Tim Farley: And the United States, obviously, you talked about the role and I wonder, are we on it? You know, in other words like, obviously, this is not one of the issues that we hear an awful lot about lately. There are a few other things that people are talking about these days. But I just wonder, you know, they got it in hand, the State Department on top of this, I mean, give us a sense of the involvement of the U.S. right now and its level of engagement.

Susan Stigant: I mean, I think one of the great opportunities at the moment is this emerging consensus in the U.S. government across the various agencies on what we talk about as part of the fragility agenda that there's a critical need to take a long-term view to focus centrally on the state-society relationship, to focus not just on training and equipping and capacitating militaries to fight extremists, but to work on what we talk about as security governance, so the ability of security sectors to work under civilian control and work in a way that responds to citizens needs and priorities.

So I think if the U.S. government is able to harness and apply some of those fundamental understandings about what works in context, like Mali—granted, it's incredibly complex—there's a great opportunity and it's a place where as you said, and France as a partner, globally is, is leading, but the U.S. role is really important, for reasons that you had talked about earlier, France has limited credibility, and some people will view its engagement in the Sahel and Mali as an extension of colonial times as a kind of a neo-imperialist agenda. So, there's a real need to balance and step back allow leadership from the African continent, but also to make clear that democratic norms accountable governance, protection of citizens and accountable decision-making is really a priority and an expectation of our partners. 

Tim Farley: I just feel like sometimes regardless of the administration, administration's come and go, but there's a constant, which is the desire or the even the statement that we are going to be more engaged with Africa just in general, forget just about Mali, but that never really seems to happen or it doesn't seem to happen to the level that the promises made.
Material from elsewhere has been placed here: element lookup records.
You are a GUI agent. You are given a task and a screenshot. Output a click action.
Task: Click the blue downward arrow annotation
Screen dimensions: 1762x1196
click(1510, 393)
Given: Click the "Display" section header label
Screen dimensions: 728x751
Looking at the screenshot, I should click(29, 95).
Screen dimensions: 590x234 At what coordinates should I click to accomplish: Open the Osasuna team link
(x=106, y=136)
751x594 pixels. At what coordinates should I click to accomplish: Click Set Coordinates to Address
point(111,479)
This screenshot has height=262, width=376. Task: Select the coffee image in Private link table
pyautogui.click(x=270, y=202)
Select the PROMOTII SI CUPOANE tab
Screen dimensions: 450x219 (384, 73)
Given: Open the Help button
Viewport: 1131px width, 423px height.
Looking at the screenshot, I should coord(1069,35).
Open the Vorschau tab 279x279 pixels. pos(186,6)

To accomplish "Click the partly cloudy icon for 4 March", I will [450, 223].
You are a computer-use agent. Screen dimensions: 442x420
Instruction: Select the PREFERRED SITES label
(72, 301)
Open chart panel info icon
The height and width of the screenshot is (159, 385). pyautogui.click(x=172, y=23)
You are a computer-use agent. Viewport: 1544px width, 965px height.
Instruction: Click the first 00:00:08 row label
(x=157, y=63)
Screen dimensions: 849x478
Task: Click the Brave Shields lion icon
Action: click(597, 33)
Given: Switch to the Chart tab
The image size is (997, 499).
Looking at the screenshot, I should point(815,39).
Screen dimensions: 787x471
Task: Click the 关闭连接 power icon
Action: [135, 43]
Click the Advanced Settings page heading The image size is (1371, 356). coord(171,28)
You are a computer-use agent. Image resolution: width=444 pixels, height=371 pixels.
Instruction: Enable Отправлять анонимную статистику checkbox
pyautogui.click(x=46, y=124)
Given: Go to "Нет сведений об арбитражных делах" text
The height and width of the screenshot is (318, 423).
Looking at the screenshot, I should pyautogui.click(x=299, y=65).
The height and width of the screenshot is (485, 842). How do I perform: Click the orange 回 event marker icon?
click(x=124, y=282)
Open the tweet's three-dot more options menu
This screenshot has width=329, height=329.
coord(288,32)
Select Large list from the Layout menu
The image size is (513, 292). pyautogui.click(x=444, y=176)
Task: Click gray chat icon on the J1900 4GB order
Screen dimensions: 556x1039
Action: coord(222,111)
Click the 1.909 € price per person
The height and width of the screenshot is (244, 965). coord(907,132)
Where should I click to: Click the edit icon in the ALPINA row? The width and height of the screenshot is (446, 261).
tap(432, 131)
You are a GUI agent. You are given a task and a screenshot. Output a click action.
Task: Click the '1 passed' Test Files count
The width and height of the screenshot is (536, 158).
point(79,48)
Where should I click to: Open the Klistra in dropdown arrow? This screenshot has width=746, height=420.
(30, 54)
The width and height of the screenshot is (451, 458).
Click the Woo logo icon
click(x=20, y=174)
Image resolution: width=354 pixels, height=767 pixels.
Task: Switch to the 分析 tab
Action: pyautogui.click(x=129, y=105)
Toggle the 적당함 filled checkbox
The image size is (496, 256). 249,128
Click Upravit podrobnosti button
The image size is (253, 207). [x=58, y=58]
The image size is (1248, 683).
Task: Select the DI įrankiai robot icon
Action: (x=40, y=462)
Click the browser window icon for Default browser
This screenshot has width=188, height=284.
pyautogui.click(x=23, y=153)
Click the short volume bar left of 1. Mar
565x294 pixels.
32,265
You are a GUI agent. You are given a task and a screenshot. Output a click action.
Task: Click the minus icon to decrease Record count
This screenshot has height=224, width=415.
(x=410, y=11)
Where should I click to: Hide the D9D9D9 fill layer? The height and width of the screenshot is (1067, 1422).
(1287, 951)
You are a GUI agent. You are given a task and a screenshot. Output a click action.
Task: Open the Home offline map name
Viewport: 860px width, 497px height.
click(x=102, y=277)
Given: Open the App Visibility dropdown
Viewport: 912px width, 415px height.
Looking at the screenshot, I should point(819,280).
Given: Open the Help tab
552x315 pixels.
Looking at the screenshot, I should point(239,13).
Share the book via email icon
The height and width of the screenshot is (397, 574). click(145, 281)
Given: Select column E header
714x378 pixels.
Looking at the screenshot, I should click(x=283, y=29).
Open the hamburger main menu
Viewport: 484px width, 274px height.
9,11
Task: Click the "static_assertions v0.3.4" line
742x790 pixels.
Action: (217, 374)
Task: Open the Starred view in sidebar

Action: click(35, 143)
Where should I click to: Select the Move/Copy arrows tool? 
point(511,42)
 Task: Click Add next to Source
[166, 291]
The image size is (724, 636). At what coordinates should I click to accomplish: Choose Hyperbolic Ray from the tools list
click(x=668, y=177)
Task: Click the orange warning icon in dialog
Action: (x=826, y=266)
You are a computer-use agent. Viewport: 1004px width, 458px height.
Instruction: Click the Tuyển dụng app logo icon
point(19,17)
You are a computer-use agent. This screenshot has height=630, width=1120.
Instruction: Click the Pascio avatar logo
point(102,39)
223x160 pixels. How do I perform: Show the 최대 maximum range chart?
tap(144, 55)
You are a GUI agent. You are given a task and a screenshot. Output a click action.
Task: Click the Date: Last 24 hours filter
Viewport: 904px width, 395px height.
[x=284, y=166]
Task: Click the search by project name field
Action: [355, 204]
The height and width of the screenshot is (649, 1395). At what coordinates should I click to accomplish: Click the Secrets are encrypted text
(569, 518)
Susan Stigant: I think there's there have been some really encouraging initiatives in the past and some of those have continued over this administration, whether it's on agriculture and growth, the Power Africa initiative that supports getting electrification so that households can have basic services and can go to school and study and read at night, or the Mandela Fellowship Program that brings with tens of, hundreds of thousands and engage hundreds of thousands of young Africans with U.S. partners. But it's certainly an area where more attention can be built. It's the largest growing continent. It's the youngest continent. The young people on the continent look to the United States with the example that they want to emulate, and they're politically active. They want democratic and accountable governance. And they really look to the United States to help to develop the system that they understand the U.S. has been able to deliver to its own people. So, the expectations are high. The needs are great. The potential is absolutely amazing. So, I think, you know, continuing to build on what is there in the foundation is a great opportunity. 

Tim Farley: Thanks for that forward-looking perspective, Susan, thanks for being on the show.
Susan Stigant: Thank you very much. 

Tim Farley: Susan Stigant, director of Africa programs at the United States Institute of Peace. What happens now in the wake of a coup in Mali, she's tweeting @susanstigant.